Quando, chi e come si può richiedere il patteggiamento?

La richiesta del patteggiamento può essere formulata sia dall’imputato sia dal Pubblico Ministero nel corso dell’udienza preliminare e fino alla dichiarazione di apertura del dibattimento. Nel caso in cui si arrivi ad un accordo con il Pubblico Ministero sul quantum della pena, tale accordo verrà sottoposto per la decisione al Giudice. Il Giudice, valutate la congruità della pena, pronuncia sentenza di patteggiamento; altrimenti dovrà rigettarlo. In questo caso l’imputato potrà richiedere il patteggiamento prima dell’apertura del dibattimento e, se il giudice la riterrà fondata, pronuncerà sentenza di patteggiamento. Contro la sentenza di patteggiamento, si può solo ricorrere in Cassazione per vizi di legittimità. 
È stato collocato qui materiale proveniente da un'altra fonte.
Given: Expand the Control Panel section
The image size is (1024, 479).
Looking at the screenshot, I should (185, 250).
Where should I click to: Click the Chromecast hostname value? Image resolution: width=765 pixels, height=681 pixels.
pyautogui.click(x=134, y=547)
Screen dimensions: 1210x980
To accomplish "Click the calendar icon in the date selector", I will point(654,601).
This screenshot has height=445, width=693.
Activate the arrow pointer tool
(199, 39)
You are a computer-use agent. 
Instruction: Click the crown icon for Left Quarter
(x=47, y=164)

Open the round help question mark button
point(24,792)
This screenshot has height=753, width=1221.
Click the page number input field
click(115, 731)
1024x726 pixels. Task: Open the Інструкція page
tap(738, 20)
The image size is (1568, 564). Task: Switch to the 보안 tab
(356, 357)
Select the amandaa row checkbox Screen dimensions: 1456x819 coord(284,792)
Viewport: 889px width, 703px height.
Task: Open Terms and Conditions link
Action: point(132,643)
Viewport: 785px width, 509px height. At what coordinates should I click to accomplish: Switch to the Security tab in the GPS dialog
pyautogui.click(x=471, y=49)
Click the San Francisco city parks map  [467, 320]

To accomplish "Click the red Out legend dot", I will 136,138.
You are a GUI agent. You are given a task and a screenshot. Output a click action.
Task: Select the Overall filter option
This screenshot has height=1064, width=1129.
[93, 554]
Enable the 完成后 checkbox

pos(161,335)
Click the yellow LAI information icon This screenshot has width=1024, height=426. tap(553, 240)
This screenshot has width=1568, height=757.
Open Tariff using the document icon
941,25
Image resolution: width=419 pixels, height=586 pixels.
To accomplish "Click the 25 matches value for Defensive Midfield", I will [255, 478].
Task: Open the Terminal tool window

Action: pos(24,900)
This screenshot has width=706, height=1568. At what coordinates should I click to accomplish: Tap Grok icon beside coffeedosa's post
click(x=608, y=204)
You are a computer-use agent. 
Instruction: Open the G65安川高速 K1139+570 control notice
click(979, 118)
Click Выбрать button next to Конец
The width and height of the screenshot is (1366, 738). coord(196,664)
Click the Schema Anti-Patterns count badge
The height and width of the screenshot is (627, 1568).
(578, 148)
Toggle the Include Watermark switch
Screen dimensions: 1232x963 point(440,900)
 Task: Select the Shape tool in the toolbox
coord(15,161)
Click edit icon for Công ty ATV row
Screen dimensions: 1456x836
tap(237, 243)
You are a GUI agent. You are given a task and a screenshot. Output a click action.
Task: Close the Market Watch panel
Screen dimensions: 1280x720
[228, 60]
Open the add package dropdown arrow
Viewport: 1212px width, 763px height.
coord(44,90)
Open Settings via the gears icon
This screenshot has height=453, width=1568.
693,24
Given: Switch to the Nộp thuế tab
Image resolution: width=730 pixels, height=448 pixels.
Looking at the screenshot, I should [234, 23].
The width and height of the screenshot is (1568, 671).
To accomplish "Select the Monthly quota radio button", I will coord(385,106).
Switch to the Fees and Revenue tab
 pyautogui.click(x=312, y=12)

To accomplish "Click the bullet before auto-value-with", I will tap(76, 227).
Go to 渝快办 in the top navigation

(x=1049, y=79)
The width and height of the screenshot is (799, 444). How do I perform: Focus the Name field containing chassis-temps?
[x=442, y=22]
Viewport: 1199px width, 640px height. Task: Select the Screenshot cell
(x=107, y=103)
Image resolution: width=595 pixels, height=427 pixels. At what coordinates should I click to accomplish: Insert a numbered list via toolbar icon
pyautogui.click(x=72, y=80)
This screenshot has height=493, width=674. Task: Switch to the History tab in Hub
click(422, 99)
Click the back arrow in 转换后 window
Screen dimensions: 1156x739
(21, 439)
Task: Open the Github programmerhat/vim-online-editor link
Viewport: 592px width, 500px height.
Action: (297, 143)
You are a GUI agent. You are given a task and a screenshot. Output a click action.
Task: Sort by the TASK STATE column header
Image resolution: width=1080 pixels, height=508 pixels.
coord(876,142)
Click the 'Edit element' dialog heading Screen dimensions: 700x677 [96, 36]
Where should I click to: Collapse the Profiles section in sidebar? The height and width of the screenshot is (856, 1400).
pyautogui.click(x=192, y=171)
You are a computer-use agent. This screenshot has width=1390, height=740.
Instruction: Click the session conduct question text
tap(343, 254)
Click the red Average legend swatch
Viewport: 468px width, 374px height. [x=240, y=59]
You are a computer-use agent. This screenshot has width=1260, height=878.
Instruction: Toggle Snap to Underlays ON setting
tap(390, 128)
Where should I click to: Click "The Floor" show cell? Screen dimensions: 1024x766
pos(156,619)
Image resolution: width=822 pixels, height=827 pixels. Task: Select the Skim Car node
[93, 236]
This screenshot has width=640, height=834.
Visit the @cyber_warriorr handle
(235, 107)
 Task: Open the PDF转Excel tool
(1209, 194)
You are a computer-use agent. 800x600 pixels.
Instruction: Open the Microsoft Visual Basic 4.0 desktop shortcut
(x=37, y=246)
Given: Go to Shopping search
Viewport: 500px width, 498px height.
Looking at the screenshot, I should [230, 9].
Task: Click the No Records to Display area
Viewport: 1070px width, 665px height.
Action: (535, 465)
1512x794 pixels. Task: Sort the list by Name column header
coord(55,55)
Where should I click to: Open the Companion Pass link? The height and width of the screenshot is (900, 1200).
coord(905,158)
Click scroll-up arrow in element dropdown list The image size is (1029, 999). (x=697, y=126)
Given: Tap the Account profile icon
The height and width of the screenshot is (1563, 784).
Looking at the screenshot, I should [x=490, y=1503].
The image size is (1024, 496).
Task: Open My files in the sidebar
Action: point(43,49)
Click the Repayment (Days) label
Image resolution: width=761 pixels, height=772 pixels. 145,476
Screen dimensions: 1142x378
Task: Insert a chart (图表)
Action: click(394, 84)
Cos'è invece il patteggiamento allargato?

Nel patteggiamento allargato la pena detentiva da sola o congiunta a una pena pecuniaria non dev’essere superiore ai 5 anni. Il patteggiamento allargato è escluso per i delitti di associazione mafiosa, di sequestro di persona, di tratta di persone nonché per i delitti relativi alla condotta di produzione o commercio di materiale pornografico, violenza sessuale e atti sessuali con minore. Il legislatore quando ha previsto il patteggiamento allargato non ha però riconosciuto i benefici previsti dalla legge per il patteggiamento tradizionale. Infine è escluso per i soggetti dichiarati delinquenti abituali.

Quali sono i benefici del patteggiamento tradizionale?

Il patteggiamento tradizionale prevede che la pena detentiva frutto dell’accordo delle parti non possa essere superiore a due anni da sola o congiunta ad una pena pecuniaria. I benefici per lì’imputato, qualora scegliesse questo tipo di patteggiamento, sono:

  • La subordinazione della richiesta di patteggiamento alla concessione della sospensione condizionale della pena, in questo caso, se il giudice decidesse di non concedere la sospensione, dovrà rigettare l’intero patteggiamento;
  • non si pagano le spese processuali;
  • non si applicano pene accessorie;
  • non si applicano misure di sicurezza differenti dalla confisca;
  • se l’imputato nel termine di 5 anni (nel caso di un delitto) o di due anni (nel caso di una contravvenzione) non commette un altro delitto o contravvenzione il reato si estingue.

Cos'è il patteggiamento?

Possiamo definire il patteggiamento come un accordo tra l’imputato e il Pubblico Ministero al fine di trovare una corrispondenza sull’applicazione del quantum della pena. In virtù di questo accordo, al fine di “premiare” l’imputato per la scelta di tale rito, ha previsto la riduzione della pena base fino a 1/3. Nell’ordinamento penale italiano, esistono due tipi di patteggiamento: il patteggiamento tradizionale e il patteggiamento allargato.